Toi, ce dont tu aurais eu envie. Envie, vraiment. C’est autre chose. Un autre chemin. D’autres rencontres. D’autres aventures. Qui auraient fait trembler ta vie. Jouir. Souffrir. Exister aux yeux du monde. Au lieu de passer furtivement, sans le moindre faux pas. Tu aurais aimé être chanteur. Écrire, composer tes chansons. Tu les aurais balancées à l’oreille des passants le long d’une rue, dans un bar. Pour crier ta vérité, sur ton chemin non clouté. Tu aurais aimé parcourir le monde. Découvrir, te fondre en mille cultures. Pour te nourrir réellement. De richesses que le quotidien ne saura jamais offrir. Rencontrer des gens. Encore. Toujours. Au lieu de croiser, chaque jour, les mêmes têtes que tu ne peux plus voir en peinture. Avec la même rancœur pour repère. Tu aurais voulu bousculer ces repères. Quotidien. Habitudes. Métro. Boulot. Dodo. Dodo. Dodo. Zzzzzzzzzzz. Les bousculer. Les envoyer en l’air. Prendre le premier train. Vers nulle part. Vers ailleurs.
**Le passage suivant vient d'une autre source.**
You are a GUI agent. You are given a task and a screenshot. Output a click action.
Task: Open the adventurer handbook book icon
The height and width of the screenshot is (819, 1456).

Où l’herbe est forcément plus verte. Mais il y avait tes joyaux, depuis bientôt dix ans.
Tes joyaux, ces deux petites pépites de ta vie qui l’enchantent depuis leur arrivée : Samuel et Jack. Tes deux petits d’homme. À toi. À l’origine pansements d’un couple à la dérive, ils ont finalement transcendé ta vie. Ils sont devenus ta raison d’être, pour la vie. Ta force, ton envie. Et, depuis la première fois de ta vie, à leur arrivée, tu as cessé enfin de subir. Subir une vie dont tu ne voulais pas. Ils étaient là. Tu étais père. Et, même si tu n’as pu, au cours de ces trente dernières années, crier au monde entier ce Je veux ! Tu sais qu’ils seront, demain, la plus belle trace de ton passage en ce monde éphémère. Qu’ils sauront, demain, esquisser au monde tes traits tels qu’ils étaient réellement, derrière ce masque du quotidien, de l’habitude, du dégoût. Alors, non, tu n’auras jamais hurlé au monde, aux passants, tes mots vrais portés par une mélodie envoûtante. Non, tu n’auras jamais parcouru ni découvert tous ses visages. Mais aujourd’hui, tu sais. Que tes mots. Tes mots enfouis seront portés par tes deux bonshommes qui ont bousculé ta vie. Que leur regard est déjà loin. Vers cet ailleurs, ces autres visages. L’éternité, c’est eux. Tes deux bouts de chou déjà trop grands.